▸ **WHAT YOU ARE ASKED TO DO**:
All records that follow are to be copied exactly, with images omitted.

Collected data entries
+ + + + + + +

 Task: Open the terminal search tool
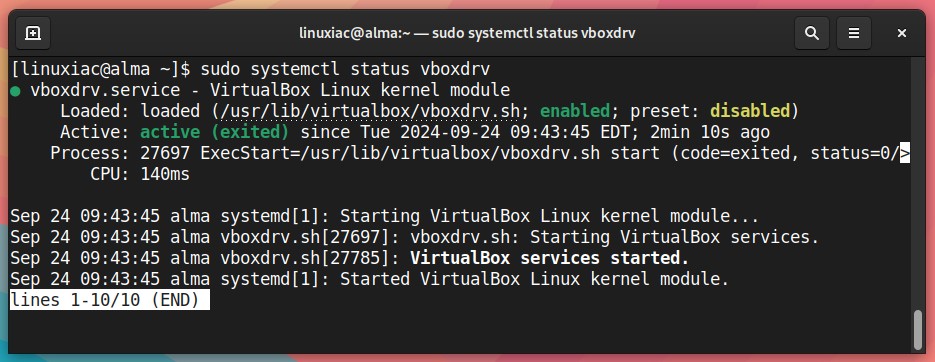click(x=812, y=33)
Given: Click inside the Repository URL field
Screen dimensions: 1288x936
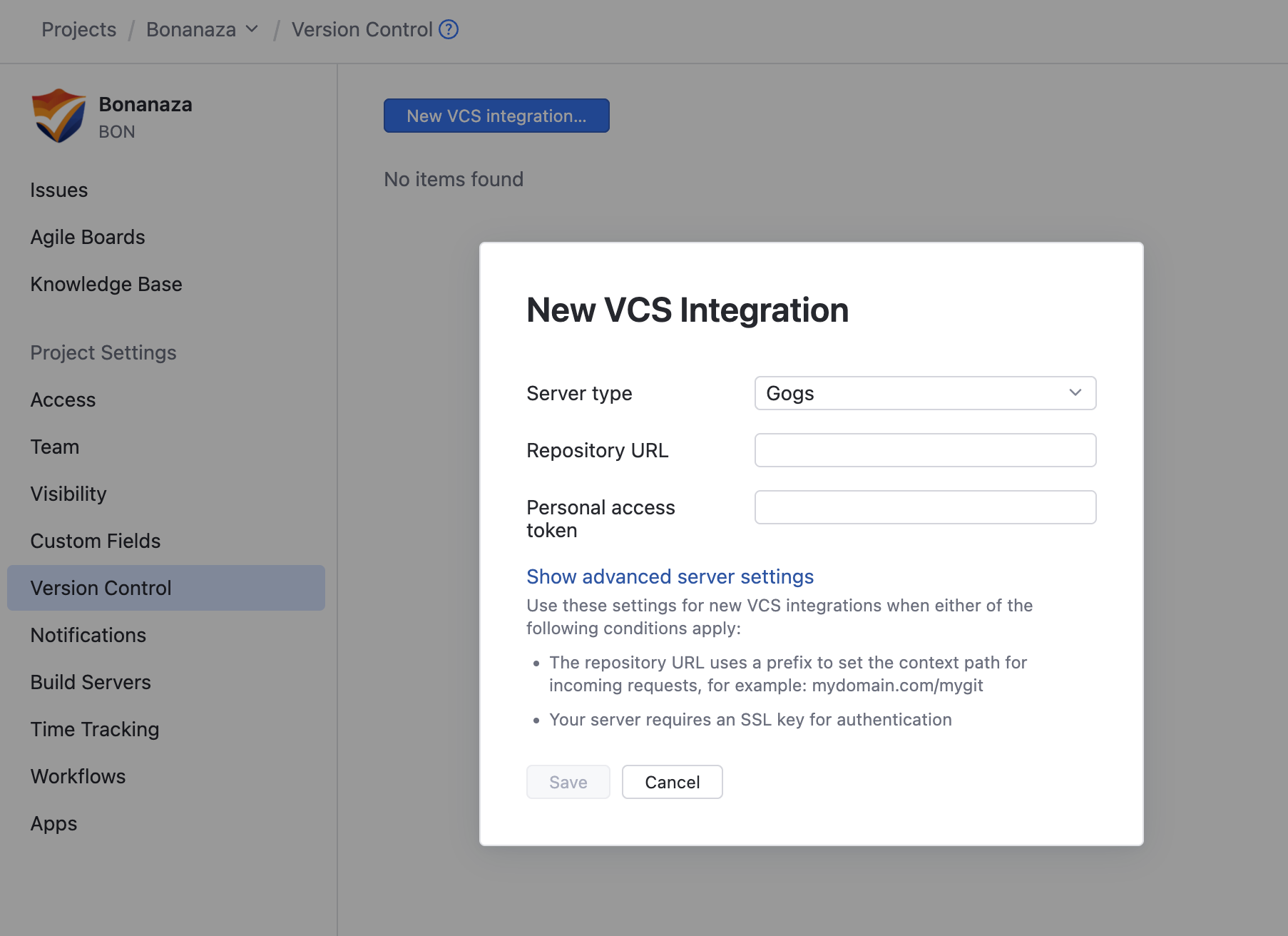Looking at the screenshot, I should 925,450.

+ + + + + + +

▸ **RESULT**:
 Task: Open the terminal search tool
click(x=812, y=33)
Given: Click inside the Repository URL field
Screen dimensions: 1288x936
Looking at the screenshot, I should 925,450.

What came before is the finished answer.